SACS, state officials say BOE has improved

By Curt Yeomans


Two Georgia Board of Education members, and two officials from the Southern Association of Colleges and Schools' Georgia office, believe the Clayton County Board of Education is heading in the right direction toward regaining its accreditation.

The accrediting agency sent a review team to the school system Monday to begin a site visit that will last through Wednesday.

During the school board's meeting on Monday, the board recognized students for their academic successes, heard a report on the Elite Scholars Academy Charter School that was approved by the state Board of Education earlier this month, and was told by district officials of efforts to make sure students are ready for the Criterion-Referenced Competency Tests.

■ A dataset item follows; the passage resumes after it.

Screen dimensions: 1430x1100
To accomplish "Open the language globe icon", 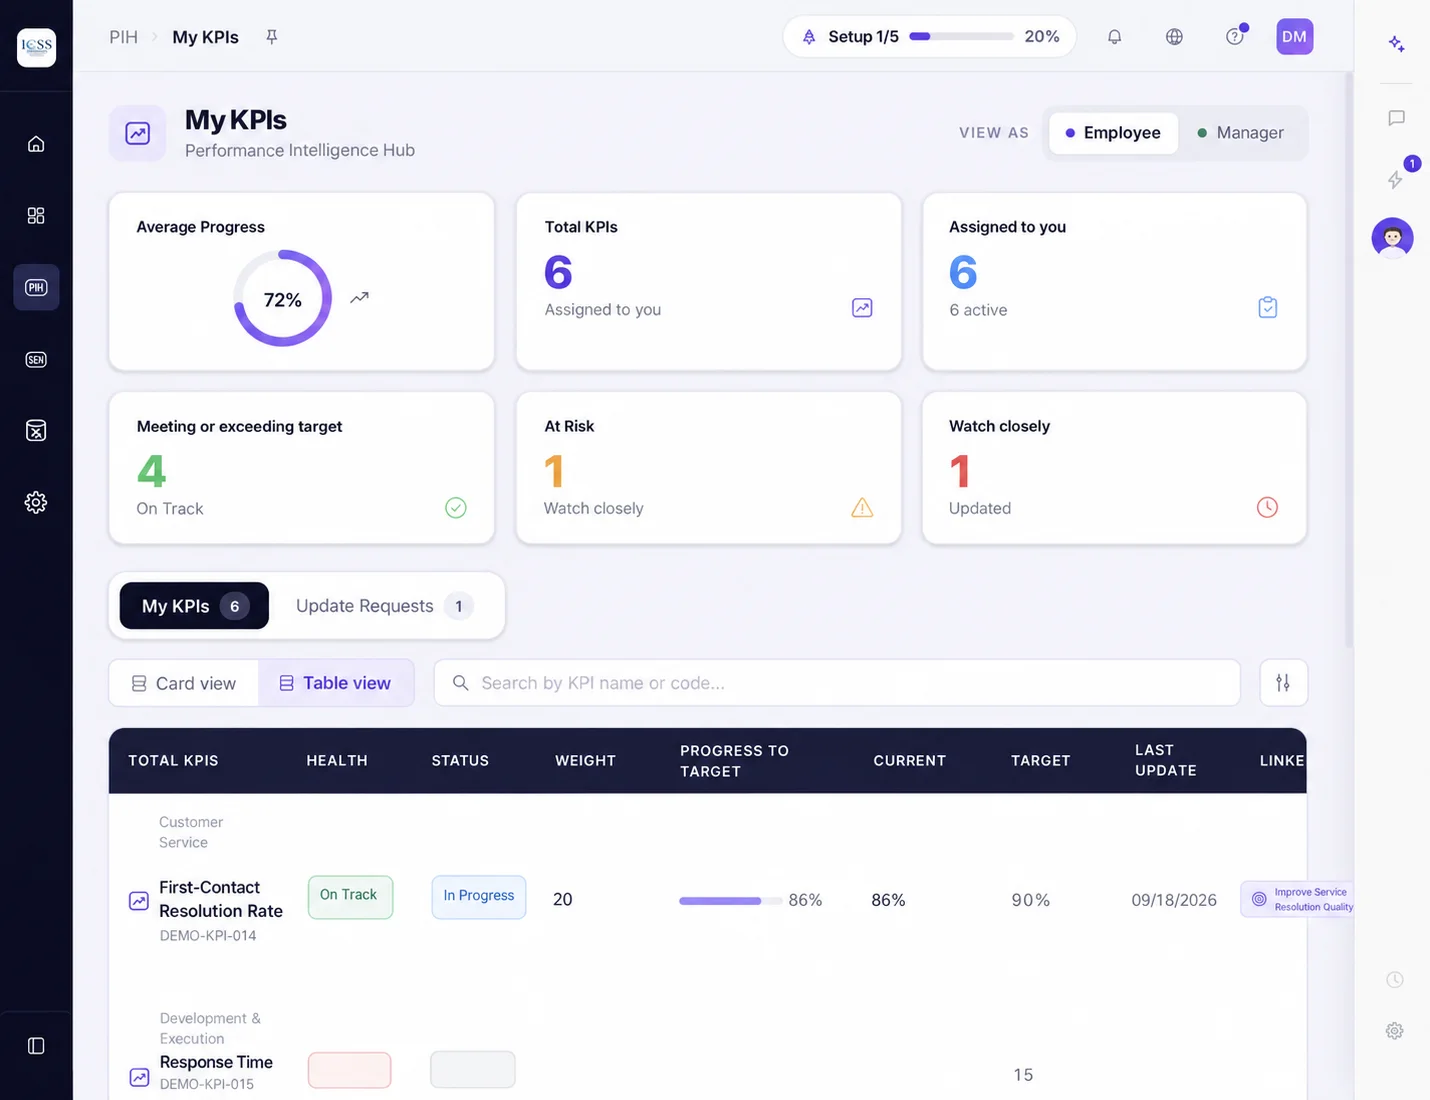I will 1174,37.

SACS' State Director for Georgia Mike Bryans was optimistic about the way he and Associate State Director Jay Wansley saw the board conducting its proceedings. Bryans and Wansley will report their observations to the review team today.

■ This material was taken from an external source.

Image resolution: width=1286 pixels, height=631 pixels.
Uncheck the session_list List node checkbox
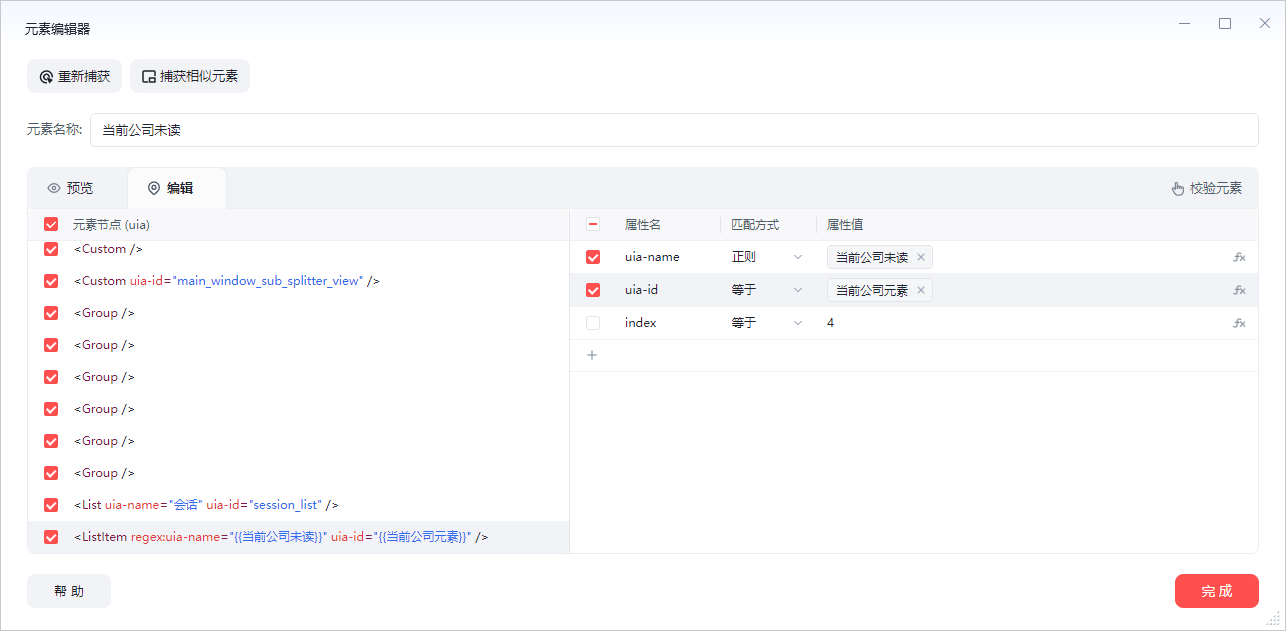51,505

"The evidence clearly indicates the board functions on behalf of students," Bryans said. "The emphasis appears to be on student achievement."

A year ago, a similar review team decided Clayton's school board was dysfunctional, and established nine mandates for improving the school system. Six months later, the district became the first U.S. school system in nearly 40 years to lose its accreditation after a second review team decided the board was still dysfunctional, and the district had only met one of those mandates.

The review team visiting the district this time will begin interviewing school board members, district staff and administrators, and members of the community, today at the school system's central office in Jonesboro. Bryans said a decision should be made within the next month about Clayton County's accreditation.

If the school system does not regain its accreditation this time, it will have to begin the re-accreditation process from scratch. The process could take as long as two years to complete.

On the eve of the interviews, Georgia Board of Education members Brad Bryant and James Bostic, who were assigned by Gov. Sonny Perdue a year ago to be his liaisons to the Clayton County school board, told board members early in the meeting they were becoming a better school board.

"You've rolled up your sleeves and worked hard" to regain accreditation, Bryant told board members. He said the board members have been more receptive to improving themselves than their predecessors. Those members have either resigned, or have been removed from office.

"If we're asked by SACS about this board, I think we'll be in a position to say substantial progress has been made by this board," Bryant said. "It's been a challenge in that you did not have any veteran board members to guide you, so you've had to learn on the fly."

Bostic said they have not been asked to meet with SACS' review team, and he declined to speculate on what he thought the school system's chances of regaining accreditation were.

"We have no idea," Bostic said. "The committee has to decide that."

Clayton School Board Chairperson Alieka Anderson said the board was not trying to be on its best behavior Monday for its SACS guests, although the meeting lasted several hours less than board meetings of the recent past.

"This is how we normally function," Anderson said. "It's not business as usual anymore. We are moving to become a highly functional board that is focused on student achievement."

In addition to the confidence and optimism expressed by state board members and the SACS representatives, several community leaders and parents offered their own praise for the board, and messages for SACS.

"SACS, we love our community, and our county, and we're taking it back," said Riverdale Mayor Evelyn Wynn-Dixon. She also offered a message of support to Bryans and Wansley during a public-comment segment of the meeting. Wynn-Dixon said she, and the mayors of Clayton's other cities, were working to teach their residents not to be apathetic about community issues, such as the health of the school system, anymore.

Riverdale parent Linda Granger said she is pleased with the progress made since the new board has taken office.

"It's about the children," Granger said. "Continue doing what you are doing so SACS will not have to come back in the future."

State Rep. Mike Glanton (D-Ellenwood), flanked by a dozen ministers from the county, said, "This will be the model not only for the state, but the nation as well.

"We have been under the microscope far longer than anyone else. We have no more kinks left," Glanton said.